Below are some entries; state how many of their lines include the word "computer" and give no more than that number.

——

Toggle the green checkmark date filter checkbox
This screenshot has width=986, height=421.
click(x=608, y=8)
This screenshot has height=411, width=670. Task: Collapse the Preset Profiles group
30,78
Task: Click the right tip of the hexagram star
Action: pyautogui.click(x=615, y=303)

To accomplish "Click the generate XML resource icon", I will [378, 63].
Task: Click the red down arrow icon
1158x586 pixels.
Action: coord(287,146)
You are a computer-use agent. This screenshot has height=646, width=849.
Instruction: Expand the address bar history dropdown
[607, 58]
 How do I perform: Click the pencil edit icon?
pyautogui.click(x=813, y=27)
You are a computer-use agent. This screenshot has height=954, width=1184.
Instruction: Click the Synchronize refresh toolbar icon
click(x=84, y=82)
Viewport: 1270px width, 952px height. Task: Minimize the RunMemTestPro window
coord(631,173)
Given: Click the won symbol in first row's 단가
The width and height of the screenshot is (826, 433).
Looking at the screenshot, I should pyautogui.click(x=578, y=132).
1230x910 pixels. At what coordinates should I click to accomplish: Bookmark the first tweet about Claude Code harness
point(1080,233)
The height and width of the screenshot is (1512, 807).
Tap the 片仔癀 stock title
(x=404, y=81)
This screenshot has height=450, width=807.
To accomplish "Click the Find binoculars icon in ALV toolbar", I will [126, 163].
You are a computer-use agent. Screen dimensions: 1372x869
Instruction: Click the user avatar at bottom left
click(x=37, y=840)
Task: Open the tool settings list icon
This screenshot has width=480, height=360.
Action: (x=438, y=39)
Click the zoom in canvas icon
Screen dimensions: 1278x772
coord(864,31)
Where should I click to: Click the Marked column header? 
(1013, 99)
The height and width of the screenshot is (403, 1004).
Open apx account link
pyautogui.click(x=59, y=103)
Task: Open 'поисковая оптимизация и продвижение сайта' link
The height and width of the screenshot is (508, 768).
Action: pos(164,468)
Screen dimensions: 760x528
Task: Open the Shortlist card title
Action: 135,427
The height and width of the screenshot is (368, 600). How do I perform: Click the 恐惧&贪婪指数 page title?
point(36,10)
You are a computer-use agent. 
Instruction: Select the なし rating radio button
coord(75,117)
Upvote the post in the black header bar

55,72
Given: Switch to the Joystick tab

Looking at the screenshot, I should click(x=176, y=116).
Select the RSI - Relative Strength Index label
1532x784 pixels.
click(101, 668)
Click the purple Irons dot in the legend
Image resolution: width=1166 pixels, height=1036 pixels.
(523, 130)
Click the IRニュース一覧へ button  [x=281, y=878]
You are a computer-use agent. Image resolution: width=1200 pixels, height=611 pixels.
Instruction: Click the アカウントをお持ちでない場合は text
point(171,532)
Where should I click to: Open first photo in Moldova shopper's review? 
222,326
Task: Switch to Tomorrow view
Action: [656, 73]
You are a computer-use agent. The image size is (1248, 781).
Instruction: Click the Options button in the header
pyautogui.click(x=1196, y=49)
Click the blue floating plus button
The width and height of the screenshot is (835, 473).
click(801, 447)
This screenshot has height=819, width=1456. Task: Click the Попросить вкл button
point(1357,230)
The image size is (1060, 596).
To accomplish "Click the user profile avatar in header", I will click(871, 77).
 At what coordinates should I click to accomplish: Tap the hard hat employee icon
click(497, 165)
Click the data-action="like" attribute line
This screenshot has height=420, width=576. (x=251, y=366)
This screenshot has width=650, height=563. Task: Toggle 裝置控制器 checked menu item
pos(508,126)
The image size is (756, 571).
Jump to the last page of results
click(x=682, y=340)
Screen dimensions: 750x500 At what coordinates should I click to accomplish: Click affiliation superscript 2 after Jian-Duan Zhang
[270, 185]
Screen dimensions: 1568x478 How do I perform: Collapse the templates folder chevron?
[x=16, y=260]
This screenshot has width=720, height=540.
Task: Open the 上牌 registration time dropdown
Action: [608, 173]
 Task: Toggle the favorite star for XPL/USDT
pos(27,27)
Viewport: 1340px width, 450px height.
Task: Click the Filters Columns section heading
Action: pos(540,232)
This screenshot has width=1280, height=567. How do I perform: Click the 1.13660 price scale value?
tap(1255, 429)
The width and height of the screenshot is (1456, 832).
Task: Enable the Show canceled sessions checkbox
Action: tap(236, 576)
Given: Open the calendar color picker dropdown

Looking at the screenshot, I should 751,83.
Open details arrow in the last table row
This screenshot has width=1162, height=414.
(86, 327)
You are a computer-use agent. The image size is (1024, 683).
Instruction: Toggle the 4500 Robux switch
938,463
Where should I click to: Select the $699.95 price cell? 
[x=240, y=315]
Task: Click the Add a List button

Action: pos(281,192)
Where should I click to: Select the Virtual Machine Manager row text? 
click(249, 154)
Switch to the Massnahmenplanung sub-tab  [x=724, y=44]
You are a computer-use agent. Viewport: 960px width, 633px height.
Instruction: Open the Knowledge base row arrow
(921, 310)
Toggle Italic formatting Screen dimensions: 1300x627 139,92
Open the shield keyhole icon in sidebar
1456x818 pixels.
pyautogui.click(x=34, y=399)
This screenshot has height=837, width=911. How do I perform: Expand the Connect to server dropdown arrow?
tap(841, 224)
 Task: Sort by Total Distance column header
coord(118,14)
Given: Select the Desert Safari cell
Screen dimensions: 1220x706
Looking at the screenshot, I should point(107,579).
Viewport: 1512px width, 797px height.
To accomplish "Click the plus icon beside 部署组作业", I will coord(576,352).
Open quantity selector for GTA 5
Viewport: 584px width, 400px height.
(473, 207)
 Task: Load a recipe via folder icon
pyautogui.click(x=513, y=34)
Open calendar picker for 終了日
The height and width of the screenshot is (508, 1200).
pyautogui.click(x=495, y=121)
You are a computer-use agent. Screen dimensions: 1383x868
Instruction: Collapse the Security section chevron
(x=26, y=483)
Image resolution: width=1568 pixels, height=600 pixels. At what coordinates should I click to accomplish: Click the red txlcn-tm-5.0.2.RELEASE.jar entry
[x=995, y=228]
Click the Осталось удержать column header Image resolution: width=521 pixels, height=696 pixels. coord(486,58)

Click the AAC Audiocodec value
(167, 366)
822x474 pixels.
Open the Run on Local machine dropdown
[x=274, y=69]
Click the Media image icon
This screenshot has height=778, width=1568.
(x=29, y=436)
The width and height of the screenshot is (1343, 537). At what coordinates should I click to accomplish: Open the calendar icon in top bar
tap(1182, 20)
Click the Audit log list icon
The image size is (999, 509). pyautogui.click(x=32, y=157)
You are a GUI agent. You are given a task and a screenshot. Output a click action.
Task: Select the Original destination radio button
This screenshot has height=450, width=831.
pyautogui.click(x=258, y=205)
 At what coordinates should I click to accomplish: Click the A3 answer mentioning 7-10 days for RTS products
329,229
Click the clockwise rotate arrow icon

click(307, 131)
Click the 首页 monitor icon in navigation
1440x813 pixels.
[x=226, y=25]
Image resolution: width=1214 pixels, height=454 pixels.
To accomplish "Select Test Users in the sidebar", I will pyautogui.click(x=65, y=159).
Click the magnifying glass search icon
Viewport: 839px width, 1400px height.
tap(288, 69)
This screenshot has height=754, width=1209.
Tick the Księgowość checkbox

——

ANSWER BOX: 9